Nesbø’s already popular work found a broader, international audience following the breakout success of Swedish writer Stieg Larsson’s The Girl with the Dragon Tattoo and its sequels. The public’s appetite had been whetted for ultra-violent Scandinavian crime thrillers, and Nesbø’s novels were a perfect fit, particularly his Harry Hole series. The Snowman is actually the seventh Harry Hole novel, notable for the antagonist’s calling card: a snowman left at the site of each murder.
Alfredson would seem to be the perfect match for Nesbø. His modern horror classic Let the Right One In beautifully used its desolate Scandinavian setting as a blank canvas for horrible violence and also subversive humor, while his more recent Tinker Tailor Soldier Spy used muted colors and dilapidated settings to create a mysterious Cold War caper. While The Snowman has a similarly ramshackle feel and has enough frosty imagery to give viewers seasonal depression, it doesn’t help the film to accomplish anything. The setting, the deliberate pacing and the downtrodden style make The Snowman feel slow rather than suspenseful.
This slow pacing could have been a virtue if it was moving The Snowman to an interesting place, but the answers given are either confusing or underwhelming. And the script, adapted from Nesbø’s novel by veteran screenwriters Peter Straughan and Hossein Amini, could have helped out with more psychological probing, dark humor or both, but nuance is lacking.
Still, there are signs of life in The Snowman. The performances are strong across the board, particularly the always-interesting Gainsbourg and Ferguson, the latter managing to convey the conflicted feelings of her rookie detective character despite being saddled with an occasionally clichéd arc. Kilmer appears in flashback and is effective, if odd, in a small but pivotal role, and Sevigny and Simmons appear to be having some fun with their characters. Fassbender is an actor who does his best work when rising to a challenge, and unfortunately there doesn’t seem to be one for him here. He’s believable, but Harry Hole—despite his awkwardly pornographic name—is a complicated literary character who has been adapted into a reactive film character.
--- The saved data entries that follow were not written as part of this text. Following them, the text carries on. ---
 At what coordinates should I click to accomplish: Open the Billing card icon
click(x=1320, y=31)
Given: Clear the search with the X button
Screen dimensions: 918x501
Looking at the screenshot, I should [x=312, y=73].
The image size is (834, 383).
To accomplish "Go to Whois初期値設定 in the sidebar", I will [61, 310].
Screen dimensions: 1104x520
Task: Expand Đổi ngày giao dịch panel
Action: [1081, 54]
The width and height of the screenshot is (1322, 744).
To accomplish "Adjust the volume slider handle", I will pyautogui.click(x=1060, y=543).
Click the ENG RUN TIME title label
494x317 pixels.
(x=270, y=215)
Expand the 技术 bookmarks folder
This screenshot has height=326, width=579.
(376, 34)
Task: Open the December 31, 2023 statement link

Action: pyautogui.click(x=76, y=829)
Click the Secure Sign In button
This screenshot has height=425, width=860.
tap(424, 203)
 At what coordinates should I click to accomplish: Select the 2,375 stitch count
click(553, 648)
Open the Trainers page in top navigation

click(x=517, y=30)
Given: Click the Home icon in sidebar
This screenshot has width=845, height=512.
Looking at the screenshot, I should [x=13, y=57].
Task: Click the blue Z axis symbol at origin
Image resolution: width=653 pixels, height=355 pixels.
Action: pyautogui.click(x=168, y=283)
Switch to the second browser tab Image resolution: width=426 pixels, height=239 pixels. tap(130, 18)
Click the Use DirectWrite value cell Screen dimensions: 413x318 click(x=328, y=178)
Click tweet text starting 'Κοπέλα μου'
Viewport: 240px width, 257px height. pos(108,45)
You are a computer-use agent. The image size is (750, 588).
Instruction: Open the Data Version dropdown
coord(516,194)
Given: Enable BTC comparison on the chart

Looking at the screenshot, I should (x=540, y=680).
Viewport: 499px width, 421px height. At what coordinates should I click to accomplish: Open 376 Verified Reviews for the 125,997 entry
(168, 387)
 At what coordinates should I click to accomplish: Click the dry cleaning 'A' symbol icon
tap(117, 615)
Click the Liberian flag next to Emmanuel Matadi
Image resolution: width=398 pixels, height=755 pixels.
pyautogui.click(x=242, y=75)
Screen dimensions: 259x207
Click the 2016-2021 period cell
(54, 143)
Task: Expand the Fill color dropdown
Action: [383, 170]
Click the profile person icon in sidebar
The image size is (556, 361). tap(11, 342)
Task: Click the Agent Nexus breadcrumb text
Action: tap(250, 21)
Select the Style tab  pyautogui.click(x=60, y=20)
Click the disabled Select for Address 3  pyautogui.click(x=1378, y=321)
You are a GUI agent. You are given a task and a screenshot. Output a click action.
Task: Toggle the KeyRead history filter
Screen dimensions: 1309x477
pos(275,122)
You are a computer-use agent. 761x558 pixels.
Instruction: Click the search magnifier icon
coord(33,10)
Though intentionally bland, the film features occasionally brilliant visual flourishes, courtesy of Oscar-winning cinematographer Dion Beebe (Memoirs of a Geisha), who takes a subdued color palette and uses it in inventive ways, while Marco Beltrami’s score gives The Snowman a chilling undercurrent. Despite the talent present, both in front of and behind the camera, The Snowman never completely gels, resulting in a confusing slog that moves too slow to be scary.